| Task data |
-*-

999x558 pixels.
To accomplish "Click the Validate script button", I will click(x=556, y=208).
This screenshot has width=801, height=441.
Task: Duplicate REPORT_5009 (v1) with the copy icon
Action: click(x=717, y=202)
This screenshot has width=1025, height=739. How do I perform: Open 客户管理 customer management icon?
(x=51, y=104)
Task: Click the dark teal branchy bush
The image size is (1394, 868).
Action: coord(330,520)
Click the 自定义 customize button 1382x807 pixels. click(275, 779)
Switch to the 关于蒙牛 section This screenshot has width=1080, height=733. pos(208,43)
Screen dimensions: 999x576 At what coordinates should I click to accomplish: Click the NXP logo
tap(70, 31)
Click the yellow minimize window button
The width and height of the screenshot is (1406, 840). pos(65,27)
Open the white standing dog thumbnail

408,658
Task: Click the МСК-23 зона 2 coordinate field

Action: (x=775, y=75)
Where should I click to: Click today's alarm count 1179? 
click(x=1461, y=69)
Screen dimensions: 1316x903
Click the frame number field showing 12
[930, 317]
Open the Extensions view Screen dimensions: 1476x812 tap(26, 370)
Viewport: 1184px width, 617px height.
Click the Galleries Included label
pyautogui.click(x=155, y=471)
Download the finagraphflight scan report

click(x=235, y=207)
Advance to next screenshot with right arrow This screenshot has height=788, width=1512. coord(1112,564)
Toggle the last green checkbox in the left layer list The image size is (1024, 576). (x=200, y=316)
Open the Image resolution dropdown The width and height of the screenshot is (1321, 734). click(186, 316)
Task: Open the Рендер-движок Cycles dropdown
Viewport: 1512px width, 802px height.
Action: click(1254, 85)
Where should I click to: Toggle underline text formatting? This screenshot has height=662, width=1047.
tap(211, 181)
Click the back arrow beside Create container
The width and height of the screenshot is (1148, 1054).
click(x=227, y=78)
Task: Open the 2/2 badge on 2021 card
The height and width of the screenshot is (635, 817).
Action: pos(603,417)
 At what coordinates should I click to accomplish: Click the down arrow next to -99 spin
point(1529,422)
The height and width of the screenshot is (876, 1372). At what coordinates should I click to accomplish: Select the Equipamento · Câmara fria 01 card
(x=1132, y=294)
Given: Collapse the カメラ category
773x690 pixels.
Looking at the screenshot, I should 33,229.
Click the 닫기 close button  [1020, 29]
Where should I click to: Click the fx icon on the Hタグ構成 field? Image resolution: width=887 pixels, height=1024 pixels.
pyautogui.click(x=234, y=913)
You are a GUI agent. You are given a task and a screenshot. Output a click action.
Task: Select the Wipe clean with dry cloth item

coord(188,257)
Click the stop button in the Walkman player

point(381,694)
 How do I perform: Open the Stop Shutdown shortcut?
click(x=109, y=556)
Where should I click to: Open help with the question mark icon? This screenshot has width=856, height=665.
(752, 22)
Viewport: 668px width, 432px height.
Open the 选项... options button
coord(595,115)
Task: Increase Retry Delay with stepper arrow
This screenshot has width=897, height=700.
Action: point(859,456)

-*-

| Exercise brief |
Can you copy out all of the records above line for line, changing nothing?

| Complete output |
999x558 pixels.
To accomplish "Click the Validate script button", I will click(x=556, y=208).
This screenshot has width=801, height=441.
Task: Duplicate REPORT_5009 (v1) with the copy icon
Action: click(x=717, y=202)
This screenshot has width=1025, height=739. How do I perform: Open 客户管理 customer management icon?
(x=51, y=104)
Task: Click the dark teal branchy bush
The image size is (1394, 868).
Action: coord(330,520)
Click the 自定义 customize button 1382x807 pixels. click(275, 779)
Switch to the 关于蒙牛 section This screenshot has width=1080, height=733. pos(208,43)
Screen dimensions: 999x576 At what coordinates should I click to accomplish: Click the NXP logo
tap(70, 31)
Click the yellow minimize window button
The width and height of the screenshot is (1406, 840). pos(65,27)
Open the white standing dog thumbnail

408,658
Task: Click the МСК-23 зона 2 coordinate field

Action: (x=775, y=75)
Where should I click to: Click today's alarm count 1179? 
click(x=1461, y=69)
Screen dimensions: 1316x903
Click the frame number field showing 12
[930, 317]
Open the Extensions view Screen dimensions: 1476x812 tap(26, 370)
Viewport: 1184px width, 617px height.
Click the Galleries Included label
pyautogui.click(x=155, y=471)
Download the finagraphflight scan report

click(x=235, y=207)
Advance to next screenshot with right arrow This screenshot has height=788, width=1512. coord(1112,564)
Toggle the last green checkbox in the left layer list The image size is (1024, 576). (x=200, y=316)
Open the Image resolution dropdown The width and height of the screenshot is (1321, 734). click(186, 316)
Task: Open the Рендер-движок Cycles dropdown
Viewport: 1512px width, 802px height.
Action: click(1254, 85)
Where should I click to: Toggle underline text formatting? This screenshot has height=662, width=1047.
tap(211, 181)
Click the back arrow beside Create container
The width and height of the screenshot is (1148, 1054).
click(x=227, y=78)
Task: Open the 2/2 badge on 2021 card
The height and width of the screenshot is (635, 817).
Action: pos(603,417)
 At what coordinates should I click to accomplish: Click the down arrow next to -99 spin
point(1529,422)
The height and width of the screenshot is (876, 1372). At what coordinates should I click to accomplish: Select the Equipamento · Câmara fria 01 card
(x=1132, y=294)
Given: Collapse the カメラ category
773x690 pixels.
Looking at the screenshot, I should 33,229.
Click the 닫기 close button  [1020, 29]
Where should I click to: Click the fx icon on the Hタグ構成 field? Image resolution: width=887 pixels, height=1024 pixels.
pyautogui.click(x=234, y=913)
You are a GUI agent. You are given a task and a screenshot. Output a click action.
Task: Select the Wipe clean with dry cloth item

coord(188,257)
Click the stop button in the Walkman player

point(381,694)
 How do I perform: Open the Stop Shutdown shortcut?
click(x=109, y=556)
Where should I click to: Open help with the question mark icon? This screenshot has width=856, height=665.
(752, 22)
Viewport: 668px width, 432px height.
Open the 选项... options button
coord(595,115)
Task: Increase Retry Delay with stepper arrow
This screenshot has width=897, height=700.
Action: point(859,456)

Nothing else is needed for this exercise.